Source records
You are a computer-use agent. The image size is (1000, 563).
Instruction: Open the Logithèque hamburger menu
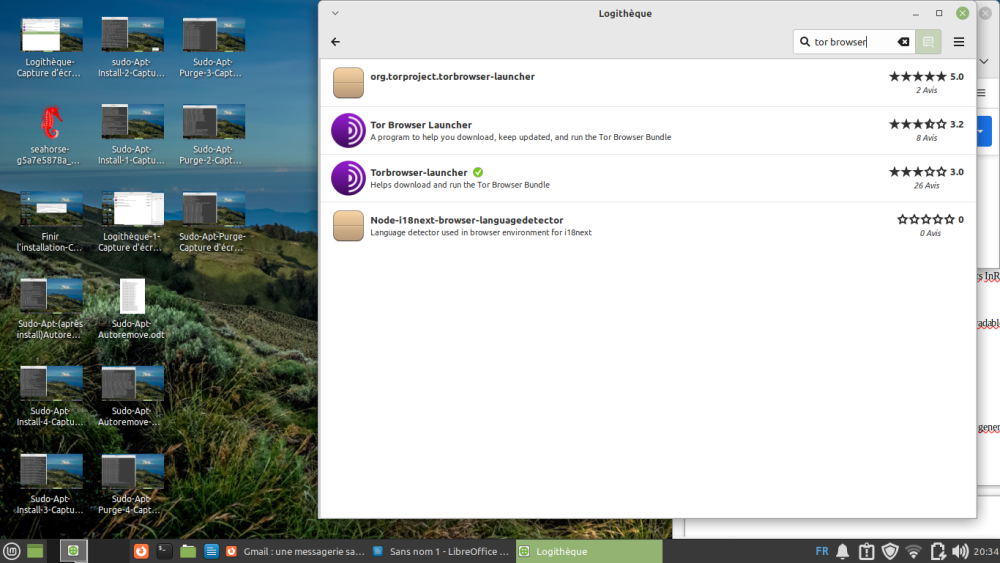click(959, 42)
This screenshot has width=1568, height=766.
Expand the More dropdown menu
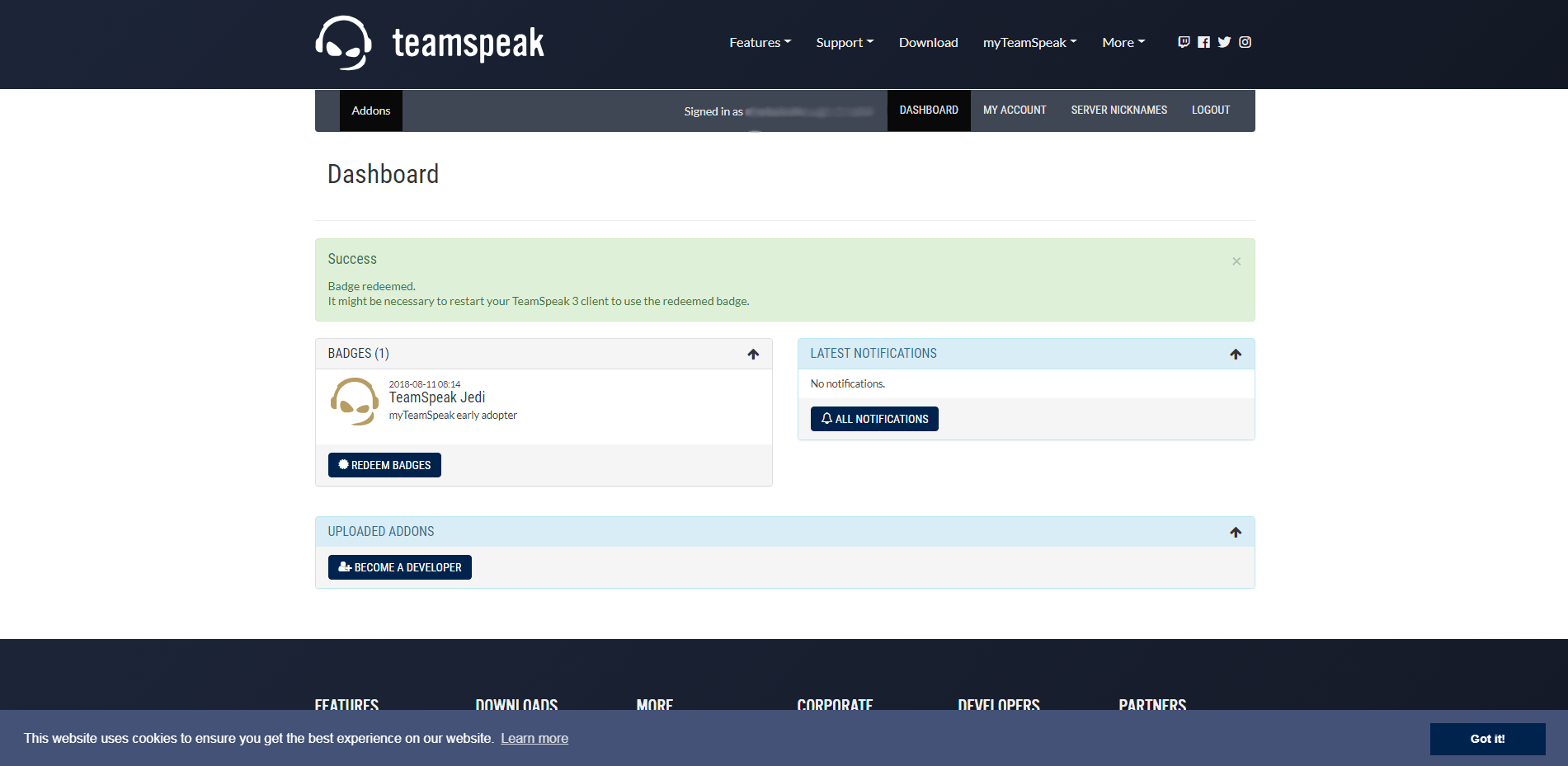1123,42
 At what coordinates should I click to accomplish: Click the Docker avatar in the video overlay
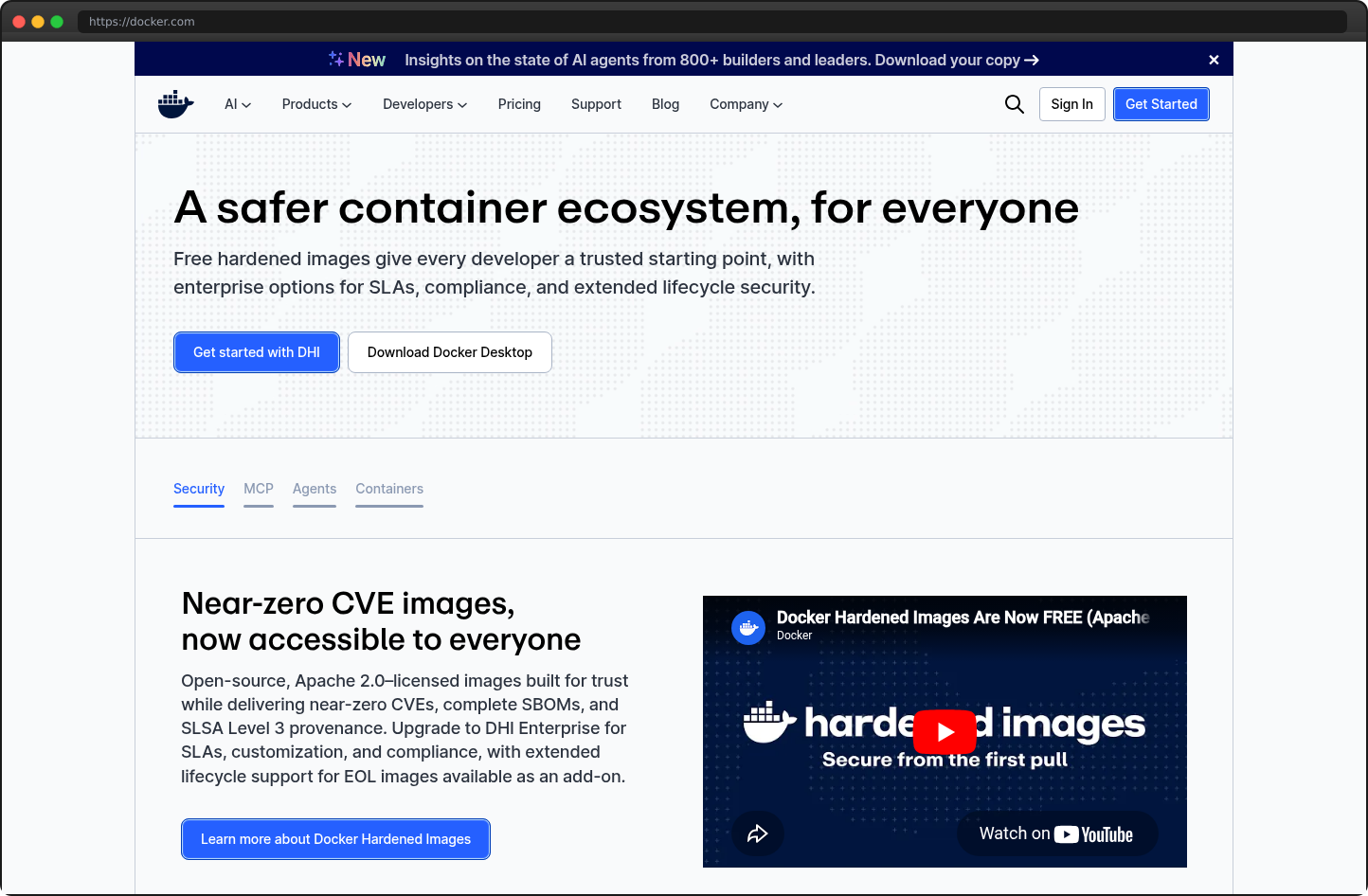coord(747,627)
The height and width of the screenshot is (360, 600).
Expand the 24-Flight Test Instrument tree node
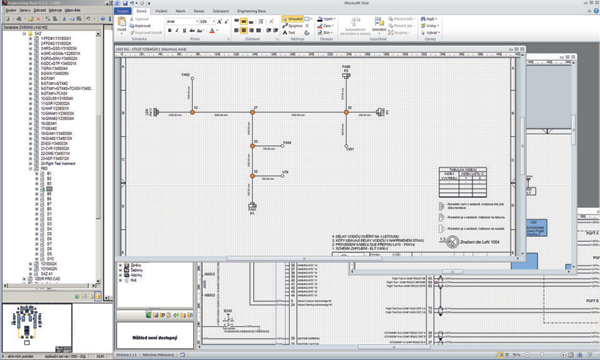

Stated exercise: Could you transcribe every line of the material above word for word, leaving the pictures out?

Reply:
You are a computer-use agent. The image size is (1000, 563).
Instruction: Open the Logithèque hamburger menu
click(959, 42)
This screenshot has width=1568, height=766.
Expand the More dropdown menu
1123,42
 At what coordinates should I click to accomplish: Click the Docker avatar in the video overlay
coord(747,627)
The height and width of the screenshot is (360, 600).
Expand the 24-Flight Test Instrument tree node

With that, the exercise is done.